◆ **ARTICLE**
··········
In [2]:
%matplotlib inline
import pandas as pd
import matplotlib.pyplot as plt
import numpy as np
import seaborn as sns
sns.set(style="darkgrid")
This project began as an attempt to answer the question: is the bus schedule for CTA route 55 Garfield overpromising on its late-afternoon wait times or am I just unlucky? To ask the question more precisely: is 20 minutes an unreasonable amount of time to wait for an eastbound 55 Garfield bus (headed to Woodlawn Ave) at the Garfield Red Line Station at 4pm on a weekday given that I just missed the bus? I answer this question in this notebook. I also determine the expected travel time from the Garfield Red Line Station to Woodlawn Ave at 4pm on a weekday.
Note: I specifically ask about the wait times of buses not just departing from the Red Line, but also heading to Woodlawn. When analyzing bus headways and wait times, it is important to specify both an origin stop and a destination stop. Consider the following example. Route 55 Garfield makes trips throughout the daytime from the Museum of Science & Industry to Midway Airport and vice versa. Sometimes though buses only begin and end their trips as far west as St. Louis Avenue, a full two miles east of the airport. If you live near the MSI, and you need to catch a flight out of Midway, it wouldn't matter to you if a St. Louis-bound Garfield bus left the MSI every 10 minutes or every 10 seconds. Only the wait times between Garfield buses headed to Midway matter to you. It is, therefore, critical to calculate headways and wait times with respect to both the origin and destination.
The dataset I use is derived from 55 Garfield bus positions data collected using the CTA Bus Tracker API between January 30, 2017 and April, 4, 2017, with a gap in collection between February 17 and February 28. The dataset contains the travel and wait times for all pairs of bus stops (Garfield Red Line, Stop B), where Stop B is a possibly eastbound destination stop. Travel and wait times are calculated in minutes rounded to two decimal places.
Please note, the derived wait times in this dataset are precisely the headways of adjacent buses (departing the Red Line heading to stop B). We can think of the headway as the worst-case waiting time: the amount of time you would have to wait for the next bus to your destination if you just missed the departing bus.
Finding the regular average wait time between buses depends on the model of passenger arrival at the bus stop. In many cases, it's safe to assume that passengers arrive at a bus stop uniformly and at random. In this model, the average wait time for a bus (departing stop A heading to stop B) is half of the average headway (i.e. average worst-case wait time) of the buses (departing stop A and heading to stop B). I will discuss the validity of this model of passenger arrival at the Red Line later in the notebook.
··········
◆ **Items from a pointing dataset**
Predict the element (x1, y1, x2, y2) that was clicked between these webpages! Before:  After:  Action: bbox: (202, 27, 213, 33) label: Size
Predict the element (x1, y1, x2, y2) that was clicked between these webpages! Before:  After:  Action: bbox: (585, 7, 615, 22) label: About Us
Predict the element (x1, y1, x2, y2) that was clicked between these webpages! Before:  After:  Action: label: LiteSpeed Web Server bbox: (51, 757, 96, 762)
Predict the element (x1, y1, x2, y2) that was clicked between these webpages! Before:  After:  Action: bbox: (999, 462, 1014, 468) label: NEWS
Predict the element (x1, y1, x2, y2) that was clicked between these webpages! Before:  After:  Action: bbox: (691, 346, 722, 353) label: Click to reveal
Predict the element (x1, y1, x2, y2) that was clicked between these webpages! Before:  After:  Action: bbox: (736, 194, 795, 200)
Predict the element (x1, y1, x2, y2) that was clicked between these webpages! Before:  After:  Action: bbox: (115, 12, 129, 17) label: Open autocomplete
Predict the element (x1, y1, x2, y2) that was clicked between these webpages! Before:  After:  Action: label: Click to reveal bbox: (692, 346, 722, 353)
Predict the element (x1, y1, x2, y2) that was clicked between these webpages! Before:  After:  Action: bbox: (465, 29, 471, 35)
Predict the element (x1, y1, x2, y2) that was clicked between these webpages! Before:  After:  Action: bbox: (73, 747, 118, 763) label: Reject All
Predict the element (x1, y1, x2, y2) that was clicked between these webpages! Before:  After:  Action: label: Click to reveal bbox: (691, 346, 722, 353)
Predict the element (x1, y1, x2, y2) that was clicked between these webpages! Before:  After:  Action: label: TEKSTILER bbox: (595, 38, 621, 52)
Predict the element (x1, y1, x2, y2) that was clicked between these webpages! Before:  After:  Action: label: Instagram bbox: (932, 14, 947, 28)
··········
◆ **WRITTEN TASK 1**
Please answer these questions from the bus wait-time notebook:
(a) Which dates mark the gap in data collection?
(b) How far east of Midway Airport is St. Louis Avenue?
(c) Under uniform random passenger arrival, what is the average wait time equal to?
◆ **WRITTEN TASK 2**
Extend the bus wait-time notebook, starting right after its final sentence.
The items come from a different source than the bus wait-time notebook.

◆ **REPLY 1**
(a) February 17 to February 28.
(b) A full two miles.
(c) Half of the average headway, meaning half of the average worst-case wait time.

◆ **REPLY 2**
First, I load the data into a pandas DataFrame
. The rate at which buses are dispatched and the volume of traffic on the road changes throughout the day, so we should expect travel and wait times to fluctuate in response. In order to aggregate the data in a meaningful way, I sort the data into equally sized hour-long bins (not including the rightmost edge) that correspond to the hours of the day. The bins are labelled according the value of leftmost edge. So, [0:00, 1:00) is a bin with label 0:00, and so on. I will refer to data falling in a particular bin by its label. For example, buses arriving at a stop any time between [0:00, 1:00) will be said to be arriving at 0:00.
In [3]:
garfield_red_eb = pd.read_csv("../data/processed/trips_and_waits/55/GarfieldRed_eb.csv")
garfield_red_eb["hr_bin"] = pd.cut(garfield_red_eb.decimal_time, np.linspace(0, 24, num=24+1), labels=np.linspace(0, 23, num=24), right=False)
I also limit the analysis to trips that occurred on weekdays in which the buses departed the Garfield Red Line between 3 and 6pm and arrived later at Woodlawn. I will refer to this filtered data as trips between the Red Line and Woodlawn.
In [4]:
filtered = garfield_red_eb[
(garfield_red_eb.stop == "Woodlawn")
& (garfield_red_eb.day_of_week < 5)
& ((garfield_red_eb.decimal_time >= 15) & (garfield_red_eb.decimal_time < 18))
].copy()
In [89]:
filtered["date"] = filtered.tripid.str.split("_", expand=True)[0]
print """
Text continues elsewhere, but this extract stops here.